What is asked: Which lines in the items below contain the word "Point"? Copy each one in full.

Material provided:

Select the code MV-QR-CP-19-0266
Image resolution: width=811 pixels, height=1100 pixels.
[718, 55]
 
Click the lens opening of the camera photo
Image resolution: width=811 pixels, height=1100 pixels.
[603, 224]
...
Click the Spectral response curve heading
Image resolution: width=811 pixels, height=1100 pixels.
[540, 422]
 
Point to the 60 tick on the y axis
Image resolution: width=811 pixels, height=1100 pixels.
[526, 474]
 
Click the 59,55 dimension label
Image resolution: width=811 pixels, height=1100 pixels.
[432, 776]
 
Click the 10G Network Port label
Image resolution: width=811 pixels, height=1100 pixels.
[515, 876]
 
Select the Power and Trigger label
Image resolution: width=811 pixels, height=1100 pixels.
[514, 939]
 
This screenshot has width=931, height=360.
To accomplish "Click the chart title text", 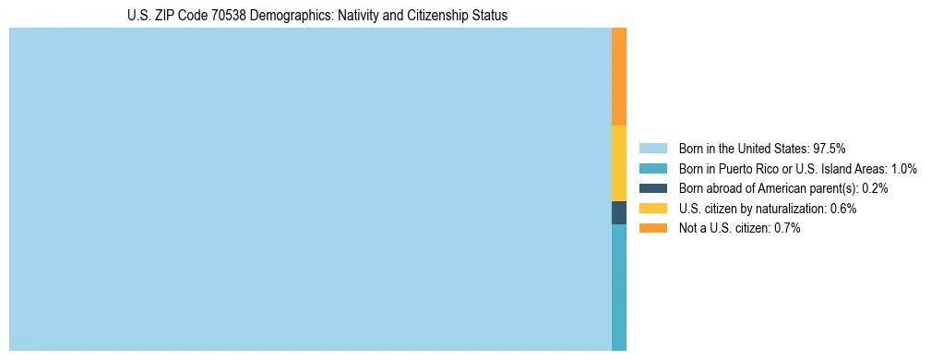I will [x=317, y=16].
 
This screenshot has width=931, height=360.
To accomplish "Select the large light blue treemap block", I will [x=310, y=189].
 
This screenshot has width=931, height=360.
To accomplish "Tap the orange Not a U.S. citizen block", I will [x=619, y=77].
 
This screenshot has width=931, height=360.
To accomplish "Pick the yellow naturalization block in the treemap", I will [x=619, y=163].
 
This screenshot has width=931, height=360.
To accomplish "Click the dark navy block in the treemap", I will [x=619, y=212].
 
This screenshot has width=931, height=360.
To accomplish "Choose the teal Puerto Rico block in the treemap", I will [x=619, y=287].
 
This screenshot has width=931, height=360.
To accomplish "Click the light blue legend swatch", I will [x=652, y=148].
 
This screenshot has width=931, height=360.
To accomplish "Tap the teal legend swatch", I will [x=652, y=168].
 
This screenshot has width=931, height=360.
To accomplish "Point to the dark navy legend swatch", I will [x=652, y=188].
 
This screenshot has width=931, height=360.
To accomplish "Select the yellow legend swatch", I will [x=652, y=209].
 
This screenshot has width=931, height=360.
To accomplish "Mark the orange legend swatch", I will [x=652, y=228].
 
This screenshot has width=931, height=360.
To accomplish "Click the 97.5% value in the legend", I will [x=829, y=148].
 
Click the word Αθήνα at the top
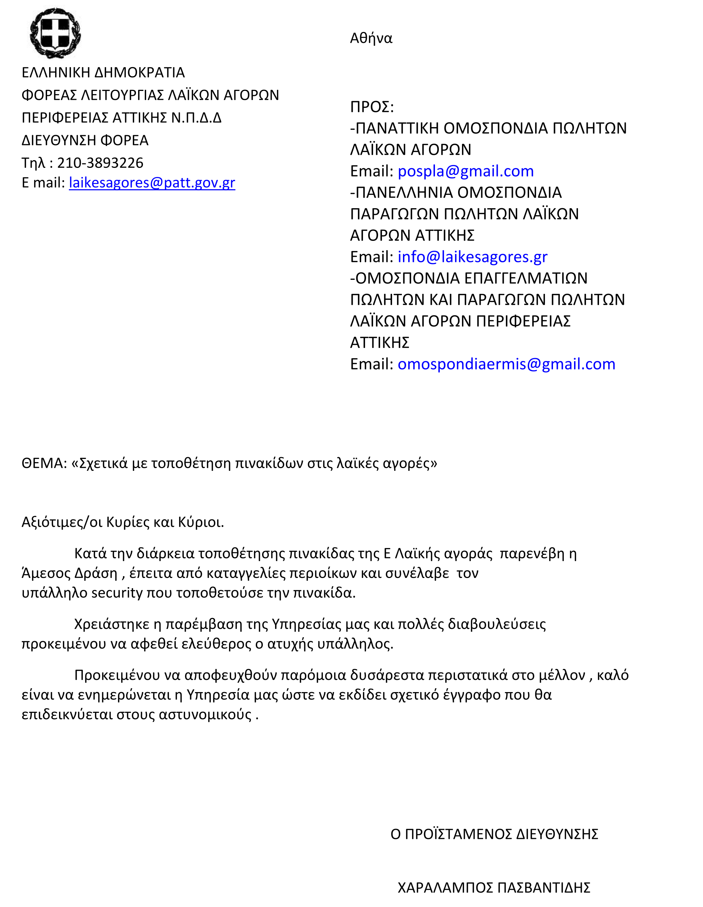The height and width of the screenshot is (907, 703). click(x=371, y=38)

Task answer:
Point to the 60 tick on the y axis
To accomplish "Point to the dark navy legend swatch", I will [x=652, y=188].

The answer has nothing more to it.